Tuesday, February 4, 2014

Turn up the bass

When last did you do something with utter abandon?  Anything!  Run, play, laugh, cry, love with abandon?  Danced like you're wearing jazz pants from eighth grade and you're home alone and what do you care if you're bothering the neighbors?  You're just dancing, hair flying all around, spinning chaînés around the chairs and tables in the living room and then the beat drops and you drop into a split you can still just about do...  When I was a kid and into highschool, I used to dance around in my bedroom, utterly uninhibited.  Mostly, I'd just practice pirouettes and the splits and whatever I could fit into my small, square room.  But I would dance so hard - I can remember collapsing into my giant green papasan chair, out of breath and laughing and loving the fact that my body moves like that, can move to music and for a few brief minutes, absolutely nothing else matters.

I was never a great dancer; I was always a little chunky and off-balance.  I loved ballet, envied the grace and ethereal beauty of prima ballerinas, such that I even danced en pointe in high school.  But I was better at jazz and lyrical, and my favorite was jazz a la Bob Fosse: sexy, deliberate, each movement loaded with meaning and feeling.  More of my personality came through when I was onstage than perhaps when I wasn't.


And then what?  Life changed everything, took me in an utterly unimaginable different direction.  I haven't danced with any instruction in over seven years, haven't danced on a stage in almost nine.  I'm not even that old!  How does one's life change so abruptly that everything you thought made you "You" just fades away?


Perhaps, though, that isn't quite true, either.  I no longer perform, but that doesn't mean I don't still want to.  I am less goofy but more joyful.  And tonight, dancing by myself in my living room, I was reminded just how amazing it feels to let go.

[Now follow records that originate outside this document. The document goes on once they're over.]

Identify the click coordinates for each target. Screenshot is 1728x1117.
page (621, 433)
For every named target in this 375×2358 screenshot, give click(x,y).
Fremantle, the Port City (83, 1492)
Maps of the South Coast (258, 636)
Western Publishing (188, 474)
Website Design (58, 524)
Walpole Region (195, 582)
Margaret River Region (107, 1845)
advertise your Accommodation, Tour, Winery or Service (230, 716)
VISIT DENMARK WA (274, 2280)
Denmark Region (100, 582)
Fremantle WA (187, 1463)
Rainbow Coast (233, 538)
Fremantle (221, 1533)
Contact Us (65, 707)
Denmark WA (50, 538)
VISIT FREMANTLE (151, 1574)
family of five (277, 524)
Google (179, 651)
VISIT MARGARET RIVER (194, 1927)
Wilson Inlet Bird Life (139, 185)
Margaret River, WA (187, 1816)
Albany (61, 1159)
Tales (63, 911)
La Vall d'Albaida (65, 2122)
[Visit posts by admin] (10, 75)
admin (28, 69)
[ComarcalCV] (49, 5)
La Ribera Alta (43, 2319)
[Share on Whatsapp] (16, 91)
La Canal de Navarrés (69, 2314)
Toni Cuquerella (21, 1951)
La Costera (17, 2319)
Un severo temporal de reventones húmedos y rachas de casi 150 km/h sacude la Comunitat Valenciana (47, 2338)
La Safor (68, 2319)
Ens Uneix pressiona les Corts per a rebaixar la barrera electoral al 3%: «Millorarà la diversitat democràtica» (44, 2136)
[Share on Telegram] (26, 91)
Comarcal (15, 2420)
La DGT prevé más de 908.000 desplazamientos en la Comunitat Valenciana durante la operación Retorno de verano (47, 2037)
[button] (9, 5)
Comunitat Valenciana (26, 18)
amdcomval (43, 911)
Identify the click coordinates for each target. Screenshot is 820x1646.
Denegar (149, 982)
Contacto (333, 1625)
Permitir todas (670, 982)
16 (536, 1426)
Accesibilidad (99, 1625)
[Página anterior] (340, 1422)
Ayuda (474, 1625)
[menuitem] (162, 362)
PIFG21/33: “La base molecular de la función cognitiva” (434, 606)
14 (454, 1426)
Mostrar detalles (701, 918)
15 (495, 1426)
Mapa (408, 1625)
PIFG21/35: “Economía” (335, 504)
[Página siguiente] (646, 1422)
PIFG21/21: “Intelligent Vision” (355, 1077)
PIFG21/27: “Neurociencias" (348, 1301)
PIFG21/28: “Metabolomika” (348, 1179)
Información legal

Life should be less about the things that stress us out, the daily wear and tear that brings us down.  Jobs, the weather, our relationships or lack thereof - we put so much emphasis on certain things and expect them to fulfill us.  Shouldn't life be more about dancing and laughing and enjoying the moments you have with people you love?  I think so, and I am going to try and embrace that sentiment once more, and dance, once more.  So, please, go blast your music and let your endorphins and inner child dance freely for a few minutes.  And have fun!